Karloff is a merciless general introduced casually ordering a subordinate to kill himself for being late, alerting us to his by-the-books approach to being terrible and also his fascist lunacy. Robson fills the frame full of mouldering wartime corpses and images riffing off the famous metaphysical horror of the Arnold Böcklin paintings that give the film its title. A science vs. mysticism debate fuels much of its subtext, but Isle of the Dead seems way more interested in piling on the fog machines than any high-minded clearing of the air.
That’s good: Lewton movies always work best when they just lurk.
The Perfume of the Lady in Black
Half oneiric giallo and half Rosemary’s Baby Satanic cabal riff – rounded out with some Repulsion angst and a female revenge narrative (I think) – Francesco Barillo‘s inscrutable whatsit is hypnotic and kind of confounding.
Mimsy Farmer plays the lead, an industrial scientist plagued by hallucinations and childhood trauma. The film aims to destabilize: reality and vision, act and memory. Enormous splashes of color abound, as you’d expect/hope, but just as often, there’s a darker, grimier palette, and then an entirely different feeling of candy-colored soap opera. And that’s all before the killing even starts.
It’s a dreamy, unsettling affair, as overstuffed as its Italian horror calling-card title. And even if it doesn’t make too much sense, at least there’s no gratuitous rape sce…. Oh, there it is. Goddammit.
A Return to Salem’s Lot
It turns out that Stephen King as processed by Larry Cohen looks nothing like Stephen King and very much like a Larry Cohen movie.
This “sequel” has hilariously little to do with its predecessor, a potential bug that becomes more and more of a charming feature as the madness mounts. A Return to Salem’s Lot features, oh let’s see:
- Vampires who have evolved to feed off non-human animals, except on special occasions (kind of like reverse Michael Pollans)

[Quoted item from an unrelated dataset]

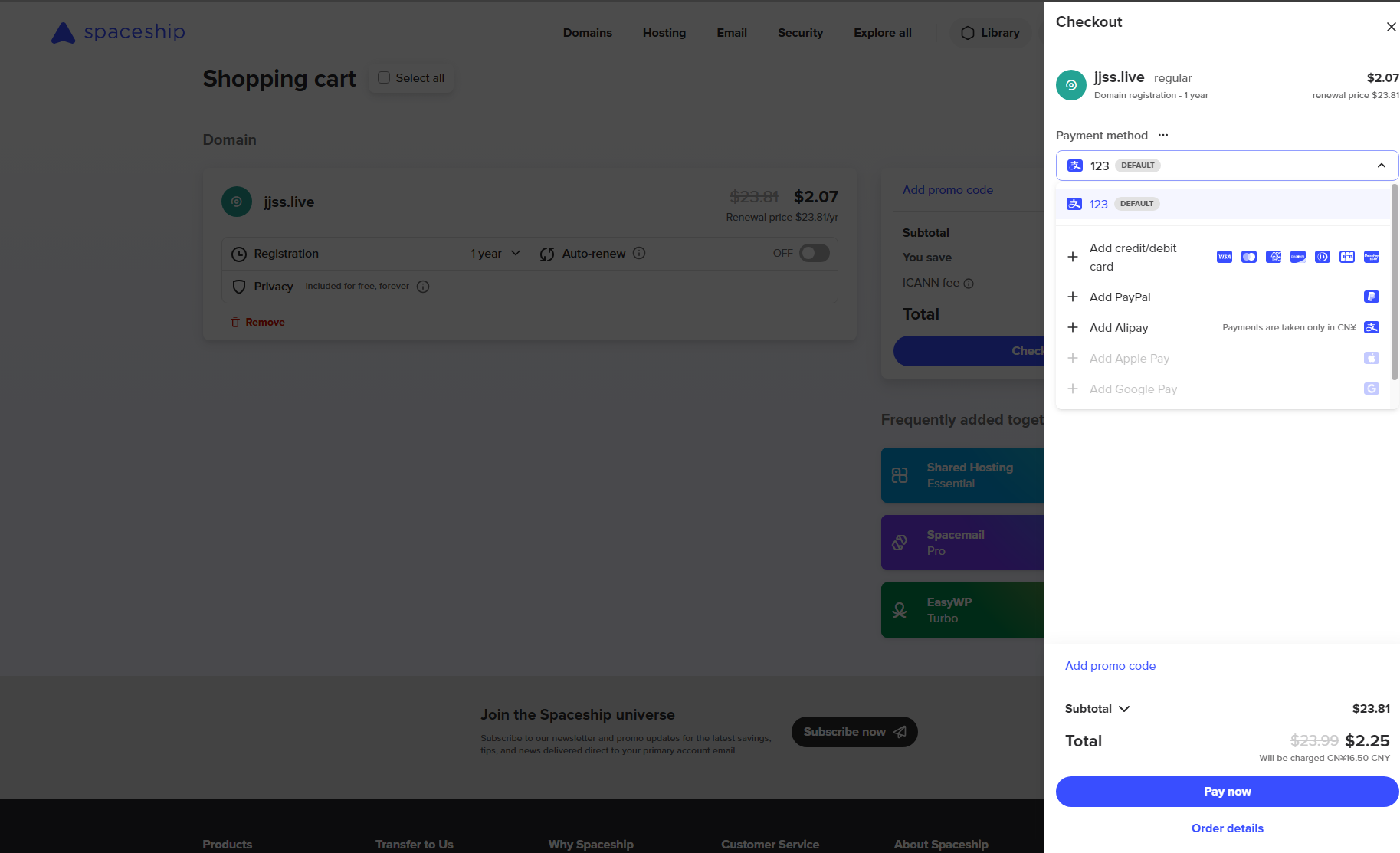Screen dimensions: 1400x853
Task: Click the Privacy info icon
Action: click(423, 287)
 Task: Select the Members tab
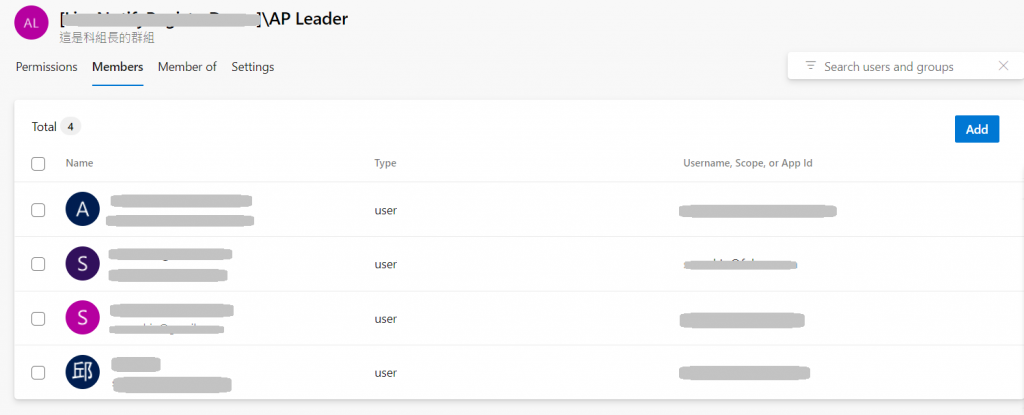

- A vampire/human coupling in which the human is really the one doing something creepy, which is not something you see every day
- A resultant vampire/human pregnancy, which I wasn’t aware was a possible danger
- An entire vampire/human caste system that is briefly alluded to and then seemingly forgotten
- A hugely dickish Michael Moriarty introduced shooting a mondo movie and then being forced to raise a child, badly
- That child falling in love with Tara Reid
- A cigar-chomping Sam Fuller as a Nazi-hunter who pivots on a dime to hunting vampires instead, while still never missing a chance to bad-mouth Nazis and wistfully reminisce about killing them.
So this movie is great.
Liz’s
I used Pieces to introduce a couple of friends to the giallo, and I think it might be the perfect film for that purpose.
It really hammers home the alternate history feel of the whole genre: “What if all horror movies, instead of copying Halloween, copied Psycho instead?” There is the slashing (pretty grisly, as far as tempura paint goes), but also a complex and pointless cop drama (the murders are happening on a college campus; for some reason, one of the students is asked by the cops to help) and an undercover cop/international tennis champ angle. Plus, it has two different fake-out freeze-frame endings, both of which are classics of the form.
(I also watched Tenebrae, another giallo. Not much to say but that it’s great, and that it has John Saxon headbanging to prove his fedora won’t come off. If that’s not a gif, the gif is dead.)